The widely applauded success of the huge, live viewing sites around Georgia Street for the last two rounds of the Stanley Cup playoffs re-enforced this belief.

During and after the Canucks' 1-0 victory over Boston in Game 5, police handled crowds in excess of 100,000 people, with some disquieting skirmishing but without serious incident.

Everyone weighed in on how great it was. If anyone was afraid of a riot, they were pretty quiet about it.

We know what happened. The Game 7 street crowd was bad from the get-go. Too many people. Too many drunks. The crush at the front was frightening. Parents with kids left early. It was a perfect storm for trouble. For whatever reason, there were insufficient police resources to cope. Scars from that dreadful night will last a long time.

Since then, there has been a frenzy of finger-pointing and blame-game antics directed at Chief Chu and Mayor Gregor Robertson. Both are facing tough questions, as they should.

We need to know, with certainty, what went wrong, and the province's fact-finding review can't be appointed too quickly.

The mayor, meanwhile, says he's confident large street gatherings remain in Vancouver's future. I'm not so sure. We can't wish away this city's dark side with homilies and bonhomie. If it takes squads of police on every corner to keep the louts under control, count me out.



A brave stand on asbestos

Bravo Chuck Strahl. The former Tory cabinet minister, one of the nice guys in the rough-and-tumble world of partisan politics, has stood up and distanced himself from his recent colleagues on the issue of chrysotile asbestos.

The perilous substance is a carcinogen, causing about 90,000 deaths a year worldwide. Yet Canada is aligned with the likes of Kazakhstan and Kyrgyzstan among a handful of countries opposed to adding asbestos to a UN list of hazardous substances.

The Conservative government is concerned enough about asbestos to have it stripped from the Prime Minister's residence and the House of Commons.
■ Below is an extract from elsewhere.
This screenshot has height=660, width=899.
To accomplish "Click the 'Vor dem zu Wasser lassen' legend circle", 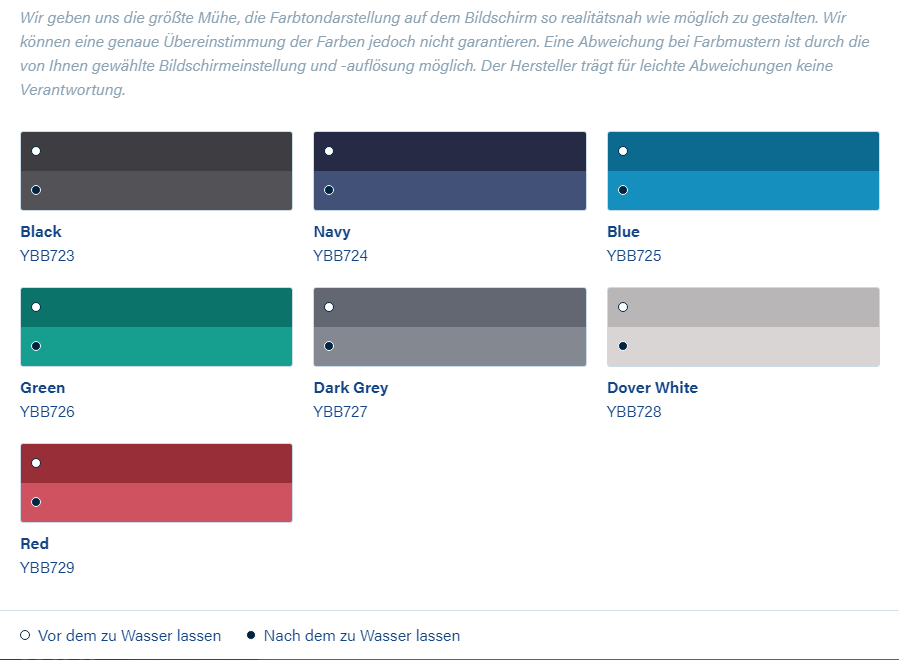I will coord(25,636).
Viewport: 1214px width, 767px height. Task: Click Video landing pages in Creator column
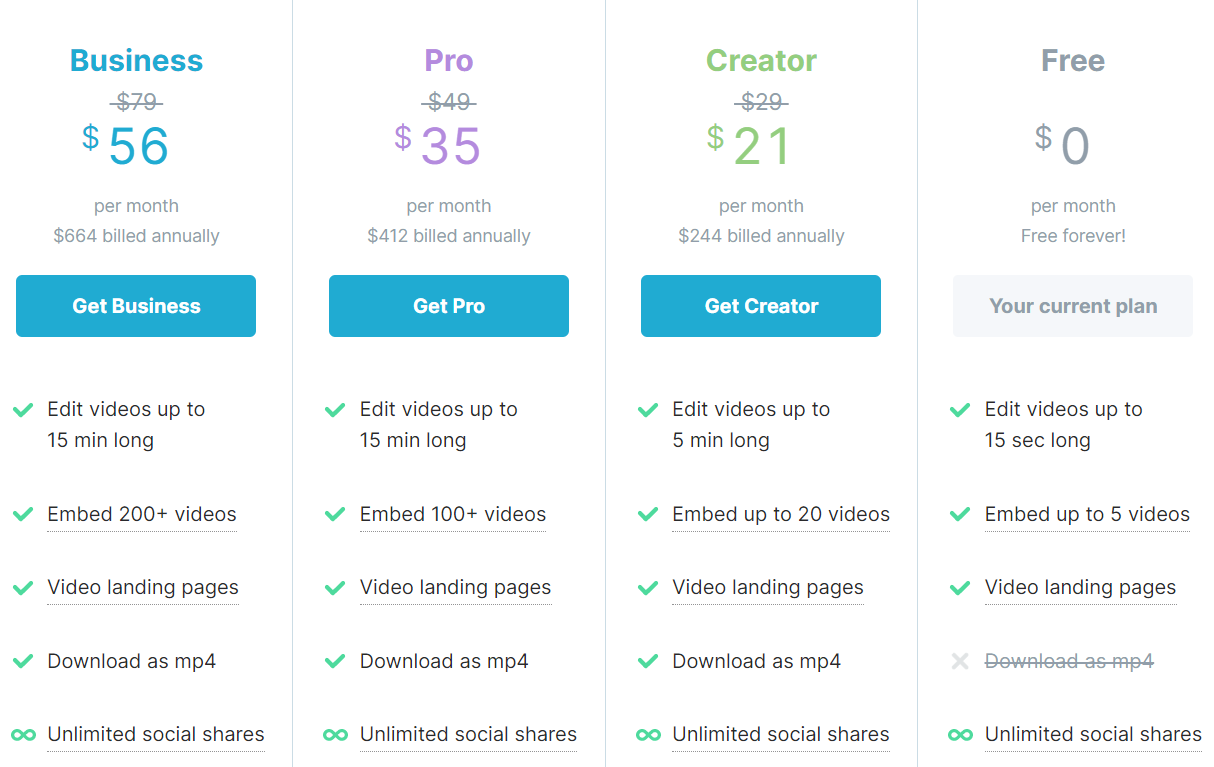pos(768,587)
Yet it's fine for Canada to export it to developing countries, all the better to keep asbestos mining (if not miners) alive and well in Quebec, where there are votes to be mined, as well.
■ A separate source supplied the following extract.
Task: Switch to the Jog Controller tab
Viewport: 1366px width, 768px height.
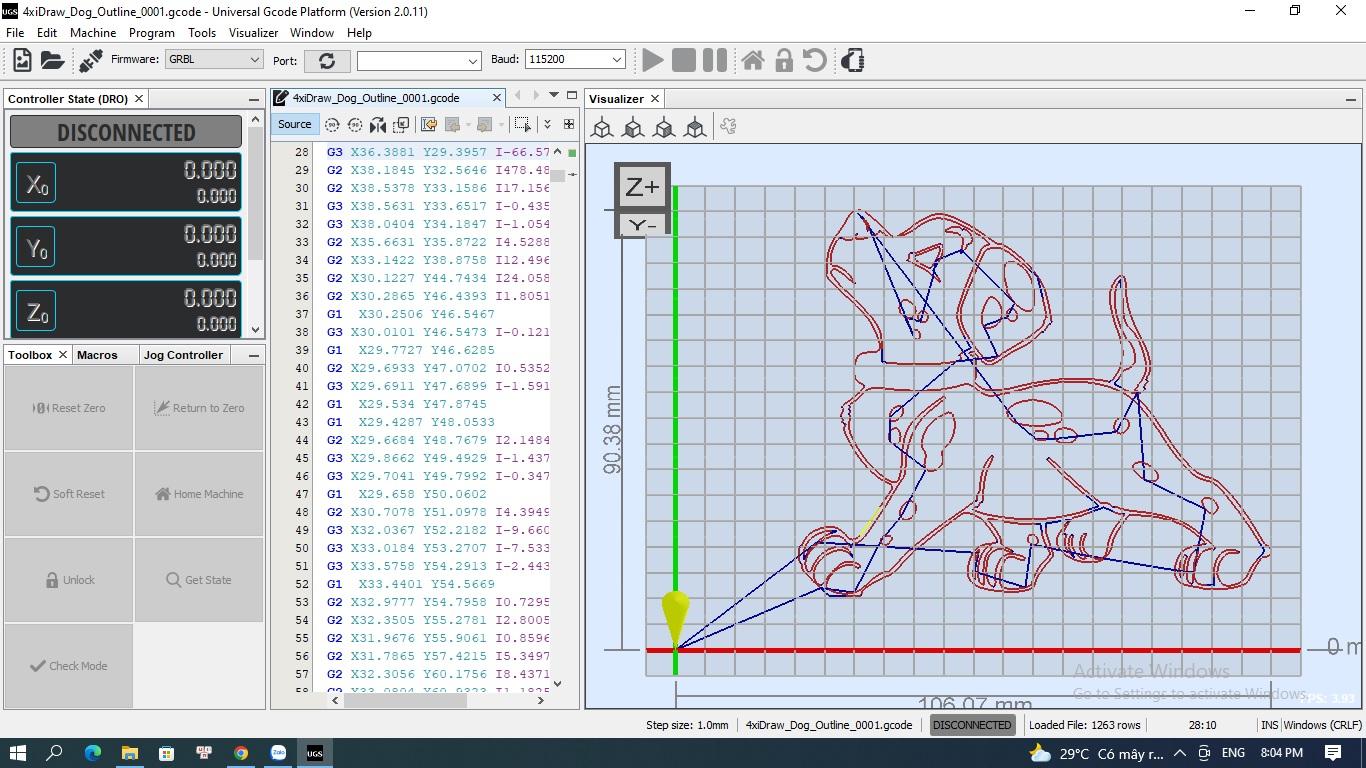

The federal Liberals took the same shameful position when they were government.

I find Canada's position on asbestos more embarrassing than last week's riot. Damage by the merchants of mayhem can be fixed. Asbestos keeps on killing.

Now, a few months after retiring from the fray, Mr. Strahl has declared that his old political mates are wrong. Importers of Canadian asbestos have a right to know its potential for harm, he opined for this newspaper.

"Workers from all countries will be grateful for that notification - if not today, then a generation from now," Mr. Strahl wrote. The Chilliwack ex-logger and heavy machine operator should know. He has mesothelioma himself.

When he could have stayed silent and maintained Tory solidarity, Mr. Strahl chose to speak out. It's a measure of the man.



Late-night infamy - yes!

Not all British Columbians are card-carrying members of the Denounce the Rioters/I Feel So Angry and Ashamed/Stuff the Hooligans Into the Nearest Port-a-Potty Club. According to an Angus Reid survey of more than 900 worthy citizens, fully 3 per cent felt "pride" over the Stanley Cup riots.

I can see their point. Vancouver is now on the map as a world-class riot city. You don't hear Jay Leno cracking jokes about bike lanes. Step aside, Athens. We're Number One. Yahoo!